Confusion about (Mean) Average Precision


In this question I asked clarifications about the precision-recall curve.

In particular, I asked if we have to consider a fixed number of rankings to draw the curve or we can reasonably choose ourselves. According to the answer, the second one is correct.

However now I have a big doubt about the Average Precision (AP) value: AP is used to estimate numerically how good is our algorithm given a certain query. Mean Average Precision (MAP) is average precision on multiple queries.

My doubt is: if AP changes according to how many objects we retrieve then we can tune this parameter to our advantage so we show the best AP value possible. For example, supposing that the p-r curve performs wonderfully until 10 elements and then horribly, we could "cheat" computing the (M)AP value considering only the first 10 elements.

I know that this could sound confusing, but I didn't find anything about this anywhere.


Solution

  • AP is the area under the precision-recall curve, and the precision-recall curve is supposed to be computed over the entire returned ranked list.

    It is not possible to cheat the AP by tweaking the size of the returned ranked list. AP is the area below the precision-recall curve which plots precision as a function of recall, where recall is the number of returned positives relative to the total number of positives that exist in the ground truth, not relative to the number of positives in the returned list. So if you crop the list, all you are doing is that you are cropping the precision-recall curve and ignoring to plot its tail. As AP is the area under the curve, cropping the list reduces the AP, so there is no wisdom in tweaking the ranked list size - the maximal AP is achieved if you return the entire list. You can see this for example from the code you cited in your other question - cropping the list simply corresponds to

    for ( ; i<ranked_list.size(); ++i) {
    

    changing to

    for ( ; i<some_number; ++i) {
    

    which results in fewer increments of ap (all increments are non-negative as old_precision and precision are non-negative and recall is non-decreasing) and thus smaller AP value.

    In practice, for purely computational reasons, you might want to crop the list at some reasonable number, e.g. 10k, as it is unlikely that AP will change much since precision@large_number is likely to be 0 unless you have an unusually large number of positives.

    Your confusion might be related to the way some popular function, such as VLFeat's vl_pr compute the precision-recall curves as they assume that you've provided them the entire ranked list and therefore compute the total number of positives in the ground truth by just looking at the ranked list instead of the ground truth itself.
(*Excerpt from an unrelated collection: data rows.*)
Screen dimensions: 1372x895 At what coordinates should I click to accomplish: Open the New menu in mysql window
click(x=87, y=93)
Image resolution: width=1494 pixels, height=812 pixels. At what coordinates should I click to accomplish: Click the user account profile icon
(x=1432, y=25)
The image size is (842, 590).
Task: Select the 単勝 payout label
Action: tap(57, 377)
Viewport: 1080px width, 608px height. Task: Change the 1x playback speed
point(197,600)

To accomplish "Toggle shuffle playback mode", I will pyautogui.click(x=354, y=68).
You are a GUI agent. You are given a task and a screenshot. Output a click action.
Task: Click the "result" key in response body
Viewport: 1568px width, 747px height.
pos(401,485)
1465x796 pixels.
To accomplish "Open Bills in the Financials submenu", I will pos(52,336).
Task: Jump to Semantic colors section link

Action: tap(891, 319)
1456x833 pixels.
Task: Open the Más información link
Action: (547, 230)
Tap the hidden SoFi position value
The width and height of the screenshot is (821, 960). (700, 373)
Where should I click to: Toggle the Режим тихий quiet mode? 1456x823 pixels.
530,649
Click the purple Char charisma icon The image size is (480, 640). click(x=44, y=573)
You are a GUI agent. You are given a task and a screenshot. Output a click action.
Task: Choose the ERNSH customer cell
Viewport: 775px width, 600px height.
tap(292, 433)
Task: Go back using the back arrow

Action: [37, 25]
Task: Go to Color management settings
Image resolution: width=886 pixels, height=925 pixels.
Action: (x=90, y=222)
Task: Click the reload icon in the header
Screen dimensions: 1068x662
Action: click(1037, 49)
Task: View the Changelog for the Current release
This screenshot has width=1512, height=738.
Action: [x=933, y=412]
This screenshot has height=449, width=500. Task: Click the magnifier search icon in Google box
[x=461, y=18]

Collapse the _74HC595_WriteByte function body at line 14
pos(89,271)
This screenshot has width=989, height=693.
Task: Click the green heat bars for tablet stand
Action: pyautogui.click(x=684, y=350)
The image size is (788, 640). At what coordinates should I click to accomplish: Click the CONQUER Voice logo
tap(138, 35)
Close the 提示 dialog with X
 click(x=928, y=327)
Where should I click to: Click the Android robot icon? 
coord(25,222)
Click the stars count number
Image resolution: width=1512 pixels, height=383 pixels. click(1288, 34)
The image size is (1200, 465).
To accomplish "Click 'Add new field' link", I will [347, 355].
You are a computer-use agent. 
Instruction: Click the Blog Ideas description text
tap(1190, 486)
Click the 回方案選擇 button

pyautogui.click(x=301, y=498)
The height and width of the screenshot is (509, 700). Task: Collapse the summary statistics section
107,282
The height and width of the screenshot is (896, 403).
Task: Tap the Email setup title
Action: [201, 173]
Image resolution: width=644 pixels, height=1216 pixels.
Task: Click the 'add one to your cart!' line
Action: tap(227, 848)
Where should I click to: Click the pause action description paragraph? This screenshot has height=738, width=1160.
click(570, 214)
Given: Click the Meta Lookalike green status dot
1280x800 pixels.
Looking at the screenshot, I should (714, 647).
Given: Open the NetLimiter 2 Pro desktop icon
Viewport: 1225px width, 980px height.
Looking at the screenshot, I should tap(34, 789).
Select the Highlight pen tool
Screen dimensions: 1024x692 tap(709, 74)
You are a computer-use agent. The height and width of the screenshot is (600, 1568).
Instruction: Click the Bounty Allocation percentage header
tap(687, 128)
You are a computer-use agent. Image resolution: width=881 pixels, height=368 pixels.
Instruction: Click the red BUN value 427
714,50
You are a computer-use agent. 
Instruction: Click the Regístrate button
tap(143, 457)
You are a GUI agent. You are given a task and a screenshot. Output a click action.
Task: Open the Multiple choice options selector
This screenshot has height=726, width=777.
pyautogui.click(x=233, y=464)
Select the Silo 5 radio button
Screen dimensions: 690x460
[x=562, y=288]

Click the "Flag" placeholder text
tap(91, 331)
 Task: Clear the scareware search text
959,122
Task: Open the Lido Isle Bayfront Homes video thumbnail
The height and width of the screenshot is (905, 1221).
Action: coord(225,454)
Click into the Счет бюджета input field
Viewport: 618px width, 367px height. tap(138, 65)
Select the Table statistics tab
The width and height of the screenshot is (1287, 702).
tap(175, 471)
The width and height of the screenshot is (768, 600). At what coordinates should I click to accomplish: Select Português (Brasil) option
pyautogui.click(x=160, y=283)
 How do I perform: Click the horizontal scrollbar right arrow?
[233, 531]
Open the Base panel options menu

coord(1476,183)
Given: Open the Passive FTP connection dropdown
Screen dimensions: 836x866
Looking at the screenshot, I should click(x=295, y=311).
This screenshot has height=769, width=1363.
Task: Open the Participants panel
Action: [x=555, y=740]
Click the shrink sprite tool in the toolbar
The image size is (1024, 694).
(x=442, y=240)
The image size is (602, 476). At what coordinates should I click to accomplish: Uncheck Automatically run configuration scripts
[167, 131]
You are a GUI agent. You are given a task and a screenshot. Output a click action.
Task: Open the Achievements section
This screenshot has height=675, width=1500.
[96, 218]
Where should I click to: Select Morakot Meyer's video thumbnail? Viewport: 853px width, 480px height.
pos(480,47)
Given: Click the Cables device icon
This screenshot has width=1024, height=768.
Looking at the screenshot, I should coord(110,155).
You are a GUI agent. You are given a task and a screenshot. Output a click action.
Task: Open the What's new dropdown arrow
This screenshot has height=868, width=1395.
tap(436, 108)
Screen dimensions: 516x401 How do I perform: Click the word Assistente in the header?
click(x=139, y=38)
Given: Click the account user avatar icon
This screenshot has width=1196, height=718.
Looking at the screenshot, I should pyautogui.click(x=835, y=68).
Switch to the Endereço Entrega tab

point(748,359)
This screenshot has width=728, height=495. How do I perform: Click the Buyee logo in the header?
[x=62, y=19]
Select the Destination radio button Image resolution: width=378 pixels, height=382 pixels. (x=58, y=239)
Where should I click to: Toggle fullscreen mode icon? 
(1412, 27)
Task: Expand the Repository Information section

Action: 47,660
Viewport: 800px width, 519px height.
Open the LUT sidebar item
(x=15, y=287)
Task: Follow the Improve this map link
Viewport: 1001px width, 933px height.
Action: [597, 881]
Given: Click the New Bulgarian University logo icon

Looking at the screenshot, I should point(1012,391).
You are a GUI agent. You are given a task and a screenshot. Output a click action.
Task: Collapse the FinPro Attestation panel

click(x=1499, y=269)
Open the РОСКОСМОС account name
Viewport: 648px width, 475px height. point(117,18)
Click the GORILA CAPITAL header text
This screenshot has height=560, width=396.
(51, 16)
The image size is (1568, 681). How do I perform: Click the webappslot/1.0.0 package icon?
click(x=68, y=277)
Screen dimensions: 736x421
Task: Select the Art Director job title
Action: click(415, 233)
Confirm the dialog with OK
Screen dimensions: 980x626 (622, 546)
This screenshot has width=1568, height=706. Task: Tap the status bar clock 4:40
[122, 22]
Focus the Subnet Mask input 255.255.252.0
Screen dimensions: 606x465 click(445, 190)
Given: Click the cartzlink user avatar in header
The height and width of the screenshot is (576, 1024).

So if you used vl_pr naively on cropped lists you could indeed cheat it, but that would be an invalid computation. I agree it's not 100% clear from the description of the function, but if you examine the documentation in more detail, you'll see it mentions NUMNEGATIVES and NUMPOSITIVES, so that if you are giving an incomplete ranked list you should set these two quantities to let the function know how to compute the precision-recall curve / AP properly. Now if you plot different crops of a ranked list using vl_pr but with the same NUMNEGATIVES and NUMPOSITIVES for all function calls, you'll see that the precision-recall curves are just crops of each other, as I was explaining above (I haven't checked this yet as I don't have matlab here, but I'm certain it's the case and if it's not we should file a bug).